徳之島高で出前講座

徳之島高1年生を対象にあった「オープンデータを活用した地域課題発見研修会」=25日、徳之島町

オープンデータ活用学ぶ
県主催、探究活動の質向上へ

 【徳之島】県主催の高校生向け出前講座「オープンデータを活用した地域課題発見研修」が25日、徳之島高校(上田勇一校長)の1年生72人を対象にあった。講師はサイバー大学IT総合学部教授で県DX推進アドバイザーの勝眞一郎氏(61)。生徒たちは地域課題の発見や探究活動に向け、オープンデータの利活用の意義を学んだ。

 講座は、県大島支庁の奄美群島オープンデータ利活用啓発事業の一環。群島の現況や推移をオープンデータにまとめた「奄美群島の概況」などを活用し、探究活動の質を高めるとともに、社会で求められるデータ活用能力の育成などを目的としている。

 講師を務めた勝氏は、父親が徳之島町亀津(徳之島高沿い)の出身というよしみも。冒頭、生徒たちにはまだ馴染みの薄いDX(デジタルトランスフォーメーション)の流れを説明。オープンデータを使うことで「事実に基づいた論理的かつ客観的な分析が可能になる」と強調した。

 また「徳之島=闘牛」といった「認知バイアス」の固定観念や、「台風がよく来る地域なので『今回も大丈夫だろう?』と思い避難や対策を先延ばしにしてしまう」正常性バイアスなども指摘。「データが思い込みを乗り越える手助けになる」と説いた。
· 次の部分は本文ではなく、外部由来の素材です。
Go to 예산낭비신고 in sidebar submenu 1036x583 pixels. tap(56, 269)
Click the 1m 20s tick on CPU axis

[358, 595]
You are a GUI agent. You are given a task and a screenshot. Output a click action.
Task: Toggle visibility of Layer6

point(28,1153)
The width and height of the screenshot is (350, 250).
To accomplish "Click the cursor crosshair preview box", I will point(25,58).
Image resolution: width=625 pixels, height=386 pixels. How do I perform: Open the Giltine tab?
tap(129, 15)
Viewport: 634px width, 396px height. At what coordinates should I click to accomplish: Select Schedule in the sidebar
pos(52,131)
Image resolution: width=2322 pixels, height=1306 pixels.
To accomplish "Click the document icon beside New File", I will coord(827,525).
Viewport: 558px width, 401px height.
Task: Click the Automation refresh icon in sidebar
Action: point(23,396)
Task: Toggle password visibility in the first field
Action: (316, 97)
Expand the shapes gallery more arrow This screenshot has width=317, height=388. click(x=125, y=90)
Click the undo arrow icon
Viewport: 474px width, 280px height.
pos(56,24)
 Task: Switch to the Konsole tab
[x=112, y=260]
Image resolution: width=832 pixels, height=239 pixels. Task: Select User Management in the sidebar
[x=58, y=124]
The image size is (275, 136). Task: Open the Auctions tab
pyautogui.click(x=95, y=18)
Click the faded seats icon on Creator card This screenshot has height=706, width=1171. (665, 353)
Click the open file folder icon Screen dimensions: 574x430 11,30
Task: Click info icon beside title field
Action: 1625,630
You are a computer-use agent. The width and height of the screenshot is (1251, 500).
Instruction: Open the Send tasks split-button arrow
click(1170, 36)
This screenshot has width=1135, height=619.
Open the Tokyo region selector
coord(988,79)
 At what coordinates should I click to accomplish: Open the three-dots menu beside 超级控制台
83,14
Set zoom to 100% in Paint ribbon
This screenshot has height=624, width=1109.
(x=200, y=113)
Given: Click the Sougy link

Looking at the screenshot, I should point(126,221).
 生徒たちは、地域経済分析システム「リーサス」や「未来カルテ」などを実際に操作。人口や産業などの情報が地図やグラフで表示される仕組みを学び、タブレットを用いたワークショップにも取り組んだ。

 勝氏は最後に「オープンデータの活用は、探究活動だけでなく、進学や就職後にも必ず役立つ」と語り、地域と自分たちの未来を考える力を養うよう呼び掛けた。

 生徒の一人・川本将生さん(普通科1年)は「『未来カルテ』は調査に便利。島の人口減少に関心がある。若者が戻って働ける環境づくりが必要だと思った」と感想を述べた。

 勝氏は同夜、伊仙町役場であった「初心者向け生成AIセミナー」(町主催)の講師の一人としても協力した。